The 4 C’s of Leadership

9 12 2013

By  Bradley Harper MD FCAP, COL (Retired) US Army

Thank you for asking me for my Commander’s Philosophy.  When I was in Command and General Staff College we were required to create one, and this product served me well through four commands.

My Philosophy is simple, for I believe that important things are.  We spend a huge portion of our waking hours engaged in our workplace.  If that experience is unfulfilling, it is difficult to have an overall good quality of life.  As a Commander it was my job to impart to my staff what “Right” looked like.  I had subordinate leaders and very competent staff whom I desired to impart my vision so that when confronted with a challenge, they knew instinctively what action I would want them to take.  I knew many commanders who were afraid to take leave.  They were afraid that the organization would collapse without their constant guidance.  I had much the opposite philosophy.  I felt that my confidence in my guidance to my staff coupled with their competence and decency allowed me to be absent both to allow me some respite and to allow them to grow.  One does not learn how to ride a bike if the parent never lets go.  I would allow various of my deputies the chance to be acting commander for I recalled how much I had learned when I had been entrusted by my previous commanders with that responsibility. Part of my job was to grow those whom I was responsible for.
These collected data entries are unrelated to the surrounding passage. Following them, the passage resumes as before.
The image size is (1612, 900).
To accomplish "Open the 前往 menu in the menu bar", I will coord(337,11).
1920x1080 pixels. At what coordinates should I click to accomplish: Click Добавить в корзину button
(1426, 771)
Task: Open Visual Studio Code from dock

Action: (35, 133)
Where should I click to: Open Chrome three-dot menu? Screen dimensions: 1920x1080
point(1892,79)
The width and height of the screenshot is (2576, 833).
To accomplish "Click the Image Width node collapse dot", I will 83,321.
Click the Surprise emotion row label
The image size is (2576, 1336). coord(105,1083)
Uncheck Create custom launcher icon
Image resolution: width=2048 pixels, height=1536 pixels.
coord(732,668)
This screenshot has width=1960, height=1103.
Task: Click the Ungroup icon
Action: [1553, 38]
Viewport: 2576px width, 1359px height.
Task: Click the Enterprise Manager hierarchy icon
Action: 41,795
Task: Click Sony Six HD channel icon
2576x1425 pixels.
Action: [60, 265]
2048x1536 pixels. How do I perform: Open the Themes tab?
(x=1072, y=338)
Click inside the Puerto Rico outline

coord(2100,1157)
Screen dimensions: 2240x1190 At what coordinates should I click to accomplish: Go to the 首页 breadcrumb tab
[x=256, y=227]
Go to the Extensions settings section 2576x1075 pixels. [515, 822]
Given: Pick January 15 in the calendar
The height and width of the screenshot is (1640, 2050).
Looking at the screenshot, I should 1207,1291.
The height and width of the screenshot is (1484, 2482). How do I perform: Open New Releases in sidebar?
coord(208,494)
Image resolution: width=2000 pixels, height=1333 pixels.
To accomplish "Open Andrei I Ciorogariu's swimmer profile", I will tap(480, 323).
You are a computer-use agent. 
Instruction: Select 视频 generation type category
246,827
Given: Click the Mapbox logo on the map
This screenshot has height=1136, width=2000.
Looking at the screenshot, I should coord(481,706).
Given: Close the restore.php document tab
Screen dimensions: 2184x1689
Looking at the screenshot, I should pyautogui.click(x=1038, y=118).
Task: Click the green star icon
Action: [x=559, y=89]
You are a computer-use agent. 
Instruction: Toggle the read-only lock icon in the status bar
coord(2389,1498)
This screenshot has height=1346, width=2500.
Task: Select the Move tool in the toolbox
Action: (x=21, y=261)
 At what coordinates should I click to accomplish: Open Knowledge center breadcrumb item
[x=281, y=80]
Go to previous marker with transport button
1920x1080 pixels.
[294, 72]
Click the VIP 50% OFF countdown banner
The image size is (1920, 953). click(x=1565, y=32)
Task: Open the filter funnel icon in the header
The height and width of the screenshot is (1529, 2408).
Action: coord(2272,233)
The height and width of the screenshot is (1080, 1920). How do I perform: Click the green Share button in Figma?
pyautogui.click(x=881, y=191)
So. My Philosophy boils down to what I call the 4 C’s.  They stand for the following 4 words, and the precedence of the words is deliberate.

Compassion. I commanded health care organizations, so you would think that this would be unnecessary to articulate, but I had too often seen people in pain or fear treated as a “Case”, or a “Customer”.  A bad experience I had with an Army Doctor led me to go to Medical School.  Before we could initiate a therapeutic relationship with someone we had to establish trust.  You do that by showing that the patient is important to you.  That you sincerely want to do them good. I liked to quote Dr Larre, surgeon to Napolean’s Grand Armee` who wrote in his memoirs, “I cured a few. I helped many. I cared for them all.” I challenged my staff to be able to say the same at the end of every day.

Competence. I commanded small organizations. We were not Walter Reed.  We should look at what we treated, and get as good as possible at managing it.  Establish protocols and SOP’s. That which we can do well, do as best as we possibly could.  I said that you do not want to fly with a pilot who flies 3 times a year. You do not want to have your coronaries operated on by a surgeon who does one case a month to “keep his hand in”. If it is not something we do on a regular basis, refer to those who do. Also Competence requires that after you learn your job as well as you possibly can, you teach your subordinates your job, and learn your supervisor’s.  We were in an organization that was constantly evolving.  Every year 1/3rd of our military left for new assignments, and often I would have to send soldiers off to augment a unit in combat on short notice.  We could not afford to allow anyone to become indispensable. It limited our ability as an organization to grow, and stifled the education of our staff to be able to progress in their careers.

Conscientious. Our customers had to know what they could reliably expect from us.  We had to be humble.  Our organization existed so that soldiers could go to war, and recover from that.  If they doubted our Compassion or Competence, our ability to serve them would be impaired. If they doubted our promises, it would become impossible. If we could not deliver, tell them so, then seek means to serve their needs via other organizations, or see how we might be able to accomplish the mission in innovative ways. If we failed to meet their expectations, acknowledge that, and make it right.

Cost Effective.  I am not saying Cheap.  Quality is cost effective.  Getting something right the first time is extremely cost effective.  We will never have all the resources we would like in staff, facilities, or supplies.  Get over it. The more we do with what we have, the more we do.  Among the resources we have to manage is time, both ours and our patients’. Do not waste either. Think about how you spend your day, and realizing that you cannot do it all, prioritize.  At the end of the day I am asking that you provide good value, both to the patient and to the taxpayer.

I told my staff that when they had a new proposal for me, to show me how their idea supported one or more of my four principles.  The more principles that it fell under, the more likely I was to support it.  It freed my people to take ownership of their job.  Many have told me years later how much fun they had working there while I was in command.  If you have a bad commander, people say he was bad.  If you have a good commander, people say he was good.  When you have an excellent commander, people say they did it all themselves.

I likened my role to that of stage manager for a play.  My staff were the stars.  I was there to make sure they had the resources and proper environment to excel.  Then stand back and applaud.